[Opening RECORDS TO PROCESS section]

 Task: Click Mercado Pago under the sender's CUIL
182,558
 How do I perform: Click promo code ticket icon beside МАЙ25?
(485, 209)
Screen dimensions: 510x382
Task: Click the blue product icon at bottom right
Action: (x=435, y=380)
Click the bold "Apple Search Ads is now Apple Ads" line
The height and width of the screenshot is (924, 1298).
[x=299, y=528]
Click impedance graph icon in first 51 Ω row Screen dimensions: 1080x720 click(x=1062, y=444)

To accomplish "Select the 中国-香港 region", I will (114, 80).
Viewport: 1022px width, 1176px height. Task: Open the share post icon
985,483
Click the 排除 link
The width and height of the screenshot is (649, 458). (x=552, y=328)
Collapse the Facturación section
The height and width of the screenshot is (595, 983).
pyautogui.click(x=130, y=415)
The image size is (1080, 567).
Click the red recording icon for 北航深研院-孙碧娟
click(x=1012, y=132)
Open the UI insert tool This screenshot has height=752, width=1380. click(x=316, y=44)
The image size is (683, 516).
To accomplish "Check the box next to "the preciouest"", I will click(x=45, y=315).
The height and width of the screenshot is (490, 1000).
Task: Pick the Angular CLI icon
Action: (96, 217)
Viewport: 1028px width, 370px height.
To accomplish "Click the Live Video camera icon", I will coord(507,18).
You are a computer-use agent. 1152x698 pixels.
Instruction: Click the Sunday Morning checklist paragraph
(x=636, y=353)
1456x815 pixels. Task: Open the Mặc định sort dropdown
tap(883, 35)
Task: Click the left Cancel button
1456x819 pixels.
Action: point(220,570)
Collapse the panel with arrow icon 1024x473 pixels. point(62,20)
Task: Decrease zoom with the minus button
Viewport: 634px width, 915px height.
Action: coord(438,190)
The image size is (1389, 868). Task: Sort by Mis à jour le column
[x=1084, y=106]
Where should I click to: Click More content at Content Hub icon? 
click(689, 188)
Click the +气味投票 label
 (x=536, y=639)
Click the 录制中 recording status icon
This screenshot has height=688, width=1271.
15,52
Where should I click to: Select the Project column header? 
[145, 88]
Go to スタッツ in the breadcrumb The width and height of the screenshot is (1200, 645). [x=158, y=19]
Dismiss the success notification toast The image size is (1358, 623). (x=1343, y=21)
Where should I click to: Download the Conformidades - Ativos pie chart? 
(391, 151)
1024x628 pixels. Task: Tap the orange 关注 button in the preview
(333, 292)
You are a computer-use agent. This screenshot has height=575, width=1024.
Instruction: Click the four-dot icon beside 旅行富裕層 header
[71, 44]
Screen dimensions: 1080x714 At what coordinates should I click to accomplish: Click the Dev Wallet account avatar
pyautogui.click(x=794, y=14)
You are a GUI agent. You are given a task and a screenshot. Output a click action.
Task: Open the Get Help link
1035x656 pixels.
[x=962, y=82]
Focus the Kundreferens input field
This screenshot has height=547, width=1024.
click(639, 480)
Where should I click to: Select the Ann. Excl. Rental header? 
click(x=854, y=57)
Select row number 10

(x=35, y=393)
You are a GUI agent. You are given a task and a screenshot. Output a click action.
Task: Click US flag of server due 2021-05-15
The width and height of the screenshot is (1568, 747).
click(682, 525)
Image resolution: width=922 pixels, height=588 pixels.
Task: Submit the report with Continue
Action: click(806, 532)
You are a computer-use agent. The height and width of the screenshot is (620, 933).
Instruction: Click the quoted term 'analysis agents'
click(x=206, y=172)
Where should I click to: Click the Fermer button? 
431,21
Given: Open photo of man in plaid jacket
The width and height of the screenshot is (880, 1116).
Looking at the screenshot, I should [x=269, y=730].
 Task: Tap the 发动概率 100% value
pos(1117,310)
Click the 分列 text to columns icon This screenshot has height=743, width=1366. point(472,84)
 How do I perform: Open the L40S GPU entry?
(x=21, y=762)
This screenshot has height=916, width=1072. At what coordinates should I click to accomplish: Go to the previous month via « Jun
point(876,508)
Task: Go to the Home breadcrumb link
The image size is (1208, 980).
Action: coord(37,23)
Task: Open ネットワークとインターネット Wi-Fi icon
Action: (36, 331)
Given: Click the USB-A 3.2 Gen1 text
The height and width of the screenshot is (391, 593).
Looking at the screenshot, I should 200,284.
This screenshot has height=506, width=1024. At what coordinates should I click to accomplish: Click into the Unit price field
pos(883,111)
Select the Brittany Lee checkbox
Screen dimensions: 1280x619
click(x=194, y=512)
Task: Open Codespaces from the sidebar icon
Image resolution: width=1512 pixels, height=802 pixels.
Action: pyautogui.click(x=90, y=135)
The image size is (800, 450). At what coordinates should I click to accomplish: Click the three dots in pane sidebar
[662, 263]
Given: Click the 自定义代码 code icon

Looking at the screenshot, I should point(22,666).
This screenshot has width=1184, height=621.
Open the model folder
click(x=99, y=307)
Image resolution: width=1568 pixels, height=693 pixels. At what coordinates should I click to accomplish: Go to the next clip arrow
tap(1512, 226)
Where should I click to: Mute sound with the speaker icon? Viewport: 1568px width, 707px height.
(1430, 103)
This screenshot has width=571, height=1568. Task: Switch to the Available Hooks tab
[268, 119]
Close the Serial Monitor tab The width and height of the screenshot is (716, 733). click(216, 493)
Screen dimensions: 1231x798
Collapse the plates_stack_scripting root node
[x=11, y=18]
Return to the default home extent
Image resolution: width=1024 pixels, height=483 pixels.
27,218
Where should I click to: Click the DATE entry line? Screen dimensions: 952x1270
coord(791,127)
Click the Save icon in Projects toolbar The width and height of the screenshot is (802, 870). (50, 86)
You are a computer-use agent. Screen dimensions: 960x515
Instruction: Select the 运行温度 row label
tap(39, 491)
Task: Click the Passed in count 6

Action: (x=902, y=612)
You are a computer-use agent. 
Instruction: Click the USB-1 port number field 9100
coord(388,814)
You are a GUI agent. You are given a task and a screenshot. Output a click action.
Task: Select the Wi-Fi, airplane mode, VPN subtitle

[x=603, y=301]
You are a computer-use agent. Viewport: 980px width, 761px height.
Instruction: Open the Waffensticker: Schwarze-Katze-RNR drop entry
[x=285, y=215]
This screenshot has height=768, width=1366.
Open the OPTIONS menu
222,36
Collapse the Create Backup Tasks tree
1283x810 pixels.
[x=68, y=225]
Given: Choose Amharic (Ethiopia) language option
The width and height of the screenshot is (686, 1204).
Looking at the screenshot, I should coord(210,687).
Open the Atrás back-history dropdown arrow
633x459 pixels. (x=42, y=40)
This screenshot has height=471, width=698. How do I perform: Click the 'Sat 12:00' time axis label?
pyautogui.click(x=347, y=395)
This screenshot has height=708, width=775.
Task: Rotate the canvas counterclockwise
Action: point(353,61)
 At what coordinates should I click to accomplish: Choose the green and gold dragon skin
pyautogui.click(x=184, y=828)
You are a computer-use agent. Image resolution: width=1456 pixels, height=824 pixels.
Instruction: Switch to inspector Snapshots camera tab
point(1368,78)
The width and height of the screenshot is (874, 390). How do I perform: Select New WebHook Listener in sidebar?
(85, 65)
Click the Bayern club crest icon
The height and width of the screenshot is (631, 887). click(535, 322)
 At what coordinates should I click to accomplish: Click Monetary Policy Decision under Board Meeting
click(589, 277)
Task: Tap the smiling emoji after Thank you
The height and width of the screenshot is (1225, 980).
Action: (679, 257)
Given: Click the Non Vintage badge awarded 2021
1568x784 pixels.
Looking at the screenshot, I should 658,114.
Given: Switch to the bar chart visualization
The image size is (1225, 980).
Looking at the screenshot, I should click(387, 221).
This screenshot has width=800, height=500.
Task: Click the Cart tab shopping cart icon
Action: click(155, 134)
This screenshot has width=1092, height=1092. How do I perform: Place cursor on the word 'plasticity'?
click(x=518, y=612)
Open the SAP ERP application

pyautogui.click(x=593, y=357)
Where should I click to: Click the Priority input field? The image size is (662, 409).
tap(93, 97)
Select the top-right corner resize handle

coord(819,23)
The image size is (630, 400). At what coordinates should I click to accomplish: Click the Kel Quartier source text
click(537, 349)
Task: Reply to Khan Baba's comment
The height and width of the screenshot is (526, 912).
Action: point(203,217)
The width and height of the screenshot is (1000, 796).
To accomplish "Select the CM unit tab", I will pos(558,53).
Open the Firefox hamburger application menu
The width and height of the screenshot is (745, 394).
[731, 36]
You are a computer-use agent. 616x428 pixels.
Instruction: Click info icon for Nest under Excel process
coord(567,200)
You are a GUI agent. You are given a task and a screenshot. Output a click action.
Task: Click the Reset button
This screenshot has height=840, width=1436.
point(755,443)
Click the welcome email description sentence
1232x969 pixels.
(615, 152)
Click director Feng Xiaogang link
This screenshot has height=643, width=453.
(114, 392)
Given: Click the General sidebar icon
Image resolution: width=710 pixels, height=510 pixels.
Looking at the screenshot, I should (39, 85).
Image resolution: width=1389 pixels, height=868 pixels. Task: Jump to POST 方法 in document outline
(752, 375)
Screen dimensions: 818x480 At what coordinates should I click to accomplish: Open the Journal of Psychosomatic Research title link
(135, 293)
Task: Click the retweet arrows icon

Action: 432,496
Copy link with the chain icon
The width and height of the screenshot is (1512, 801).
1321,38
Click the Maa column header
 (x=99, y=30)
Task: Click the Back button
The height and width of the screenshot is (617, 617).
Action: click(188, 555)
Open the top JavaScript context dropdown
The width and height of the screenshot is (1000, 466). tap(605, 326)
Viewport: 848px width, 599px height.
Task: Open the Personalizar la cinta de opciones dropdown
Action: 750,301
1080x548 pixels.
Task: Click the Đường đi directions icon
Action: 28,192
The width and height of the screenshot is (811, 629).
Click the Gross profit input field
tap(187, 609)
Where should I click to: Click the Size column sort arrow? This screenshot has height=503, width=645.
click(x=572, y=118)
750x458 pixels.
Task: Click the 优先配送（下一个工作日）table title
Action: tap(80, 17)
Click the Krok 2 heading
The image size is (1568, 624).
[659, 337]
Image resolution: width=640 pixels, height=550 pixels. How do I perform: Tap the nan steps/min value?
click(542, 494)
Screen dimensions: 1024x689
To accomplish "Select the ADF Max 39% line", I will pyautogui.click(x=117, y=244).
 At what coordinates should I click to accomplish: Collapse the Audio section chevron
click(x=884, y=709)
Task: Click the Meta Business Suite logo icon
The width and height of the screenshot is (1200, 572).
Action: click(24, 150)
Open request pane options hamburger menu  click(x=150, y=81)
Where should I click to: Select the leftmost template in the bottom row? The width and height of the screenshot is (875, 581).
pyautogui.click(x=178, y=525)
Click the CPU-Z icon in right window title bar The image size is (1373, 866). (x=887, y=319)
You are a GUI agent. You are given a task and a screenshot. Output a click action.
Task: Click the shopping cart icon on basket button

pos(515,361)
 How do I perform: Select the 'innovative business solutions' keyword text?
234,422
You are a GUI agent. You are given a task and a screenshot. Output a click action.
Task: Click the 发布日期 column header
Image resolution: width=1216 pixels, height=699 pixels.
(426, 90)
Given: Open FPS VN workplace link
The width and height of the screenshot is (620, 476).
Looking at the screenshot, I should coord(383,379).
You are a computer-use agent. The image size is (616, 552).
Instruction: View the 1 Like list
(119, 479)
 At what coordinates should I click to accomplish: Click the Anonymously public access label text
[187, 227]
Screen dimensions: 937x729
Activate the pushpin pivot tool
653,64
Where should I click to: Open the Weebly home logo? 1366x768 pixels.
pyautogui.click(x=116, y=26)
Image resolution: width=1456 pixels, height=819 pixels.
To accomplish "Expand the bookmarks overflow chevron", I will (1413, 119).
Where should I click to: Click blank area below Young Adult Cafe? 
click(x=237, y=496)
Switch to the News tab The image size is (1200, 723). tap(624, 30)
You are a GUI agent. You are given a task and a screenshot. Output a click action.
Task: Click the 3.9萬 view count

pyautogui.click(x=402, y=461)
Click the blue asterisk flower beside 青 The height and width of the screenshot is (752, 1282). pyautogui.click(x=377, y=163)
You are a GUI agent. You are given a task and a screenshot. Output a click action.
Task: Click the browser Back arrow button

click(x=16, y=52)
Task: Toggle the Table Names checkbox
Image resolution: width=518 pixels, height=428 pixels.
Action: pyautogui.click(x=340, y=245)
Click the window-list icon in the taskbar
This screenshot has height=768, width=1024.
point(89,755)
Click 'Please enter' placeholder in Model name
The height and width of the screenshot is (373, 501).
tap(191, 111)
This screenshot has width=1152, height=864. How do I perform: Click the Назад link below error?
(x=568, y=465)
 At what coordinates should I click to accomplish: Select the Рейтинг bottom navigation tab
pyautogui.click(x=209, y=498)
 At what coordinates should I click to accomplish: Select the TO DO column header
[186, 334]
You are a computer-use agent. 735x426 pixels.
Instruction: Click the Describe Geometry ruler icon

[Closing RECORDS TO PROCESS section]

AIM OF THE TASK: For each line of the entries that includes "breadcrumb", show that line.

REPLY:
Go to スタッツ in the breadcrumb The width and height of the screenshot is (1200, 645). [x=158, y=19]
Task: Go to the Home breadcrumb link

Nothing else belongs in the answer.